In the tech world, the idea of social spaces is already baked in. Many of these tech firms started as garage and basement operations without private offices or even desks and grew into workplace environments where almost anything goes.
These workplaces (like tech industry workers) tend to blur the lines between what’s personal space and what’s focus space and collaborative space. Competition for talent is intense in every industry.
Of the four kinds of spaces that define today’s workplace—focus, collaborative, learning, and social—the social space is sometimes little understood.
But a robust company culture can be the factor in securing the brightest and best talent. As a result, we’re witnessing more companies adopting a similar approach to workplace environments. Even more conservative financial organizations are starting to understand that social spaces have a critical role in developing and maintaining a vibrant company culture and engaged workforce.
Alongside this, we see generational demographic reshaping expectations of the workplace. As Millennials and Generation Z occupy a greater share of the workforce, we see a deeper yearning for an office that’s social, that feels like home or a comfortable third place rather than one that’s formal and utilitarian.
Spaces like the hospitality lounge for tech hospitality company Social Tables in Washington, D.C., are generously-sized, open, loosely defined, and multipurpose by design. Staff can informally gather during the day for meetings and meals or come together more formally for all-hands meetings. It welcomes everyday visitors but easily transforms for large parties or client events, lectures, even a press conference. It communicates Social Tables’ expertise and ease in putting people, spaces, and events together.
Making a case for social
But most clients in more traditional industries don’t come to us with a strong desire for a large new café. Rather they’re being advised by other industry experts to follow a linear process with standardized questions and metrics. They’ve never worked in a place with a third place in the office where people can gather, work, meet and be themselves so naturally they’re skeptical. Will it be a waste of space? They wonder “why do I need a 2,500-square-foot café?” Through an intensive design process and competitor analysis, we help them understand that recalibrating the size of their social or café spaces ultimately makes them more competitive, by providing space for more casual social interaction.
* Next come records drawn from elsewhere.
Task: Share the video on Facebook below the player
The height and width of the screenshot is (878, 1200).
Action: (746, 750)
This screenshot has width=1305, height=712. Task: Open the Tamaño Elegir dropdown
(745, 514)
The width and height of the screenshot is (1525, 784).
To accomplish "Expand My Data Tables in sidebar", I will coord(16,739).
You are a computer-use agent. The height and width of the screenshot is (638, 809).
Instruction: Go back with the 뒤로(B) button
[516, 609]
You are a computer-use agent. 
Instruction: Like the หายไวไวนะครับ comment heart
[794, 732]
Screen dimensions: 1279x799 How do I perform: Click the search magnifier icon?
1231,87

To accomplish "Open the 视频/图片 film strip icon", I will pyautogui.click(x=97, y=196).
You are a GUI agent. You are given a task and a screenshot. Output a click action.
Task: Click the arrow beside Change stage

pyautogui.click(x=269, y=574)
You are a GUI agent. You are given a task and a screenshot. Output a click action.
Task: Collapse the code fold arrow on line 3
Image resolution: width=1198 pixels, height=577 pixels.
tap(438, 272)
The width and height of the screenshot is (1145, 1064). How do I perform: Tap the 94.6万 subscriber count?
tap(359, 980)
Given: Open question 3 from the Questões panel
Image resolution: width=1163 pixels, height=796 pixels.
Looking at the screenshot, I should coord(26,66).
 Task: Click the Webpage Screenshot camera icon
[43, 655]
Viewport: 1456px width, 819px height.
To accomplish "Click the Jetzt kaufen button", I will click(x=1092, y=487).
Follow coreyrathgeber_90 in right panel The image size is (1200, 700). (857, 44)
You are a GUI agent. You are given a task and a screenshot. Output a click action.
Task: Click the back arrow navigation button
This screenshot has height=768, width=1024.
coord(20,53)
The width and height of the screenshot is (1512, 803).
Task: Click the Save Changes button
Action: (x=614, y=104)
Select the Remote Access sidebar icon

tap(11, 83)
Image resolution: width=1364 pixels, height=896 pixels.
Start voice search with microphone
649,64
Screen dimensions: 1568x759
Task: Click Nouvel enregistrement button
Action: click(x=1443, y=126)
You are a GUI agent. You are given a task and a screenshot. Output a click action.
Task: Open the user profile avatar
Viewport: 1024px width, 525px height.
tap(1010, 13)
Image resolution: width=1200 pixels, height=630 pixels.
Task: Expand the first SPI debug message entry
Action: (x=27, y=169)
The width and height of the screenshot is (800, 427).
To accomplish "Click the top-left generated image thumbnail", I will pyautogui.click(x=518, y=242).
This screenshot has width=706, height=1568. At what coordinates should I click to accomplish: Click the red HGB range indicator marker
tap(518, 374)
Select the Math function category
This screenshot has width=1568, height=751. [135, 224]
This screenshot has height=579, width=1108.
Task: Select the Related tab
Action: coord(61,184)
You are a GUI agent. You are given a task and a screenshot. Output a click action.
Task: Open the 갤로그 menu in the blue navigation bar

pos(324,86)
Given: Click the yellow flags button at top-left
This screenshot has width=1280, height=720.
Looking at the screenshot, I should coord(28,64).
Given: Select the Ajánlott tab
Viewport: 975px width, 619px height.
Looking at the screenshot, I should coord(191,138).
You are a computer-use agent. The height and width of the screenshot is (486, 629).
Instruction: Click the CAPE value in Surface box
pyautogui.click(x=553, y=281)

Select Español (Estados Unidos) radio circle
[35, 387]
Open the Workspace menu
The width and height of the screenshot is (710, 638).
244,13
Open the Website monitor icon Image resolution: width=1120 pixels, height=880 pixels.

Social spaces are different from specified collaborative areas (where a table and chairs may be set up for on-the-fly meetings just steps away from desks and benches).
Social space is big. Social space defines a working community. It defines a culture.
But, it isn’t specifically programmed. You have freedom of expression in these spaces. A café space or a hospitality-like lobby tends to have very few rules, it’s intended to be free-form, to be flexible, to be used creatively and diversely. It creates the opportunity for people to be communal and social.
It can take some convincing. We hear a lot of “It’s never going to get used. Our people don’t do that, we don’t have a bunch of Millennials running around.” Recently a client was being advised to put together some small breakrooms, two or three small pantries with a table and chairs, a microwave, a refrigerator, and a place to sit—maybe it was 500 square feet total. We said no, that’s not enough and took the client to see National Retail Federation, a once-skeptical client who three years after moving in will testify that a large café space has created a sense of community and really galvanized the company culture.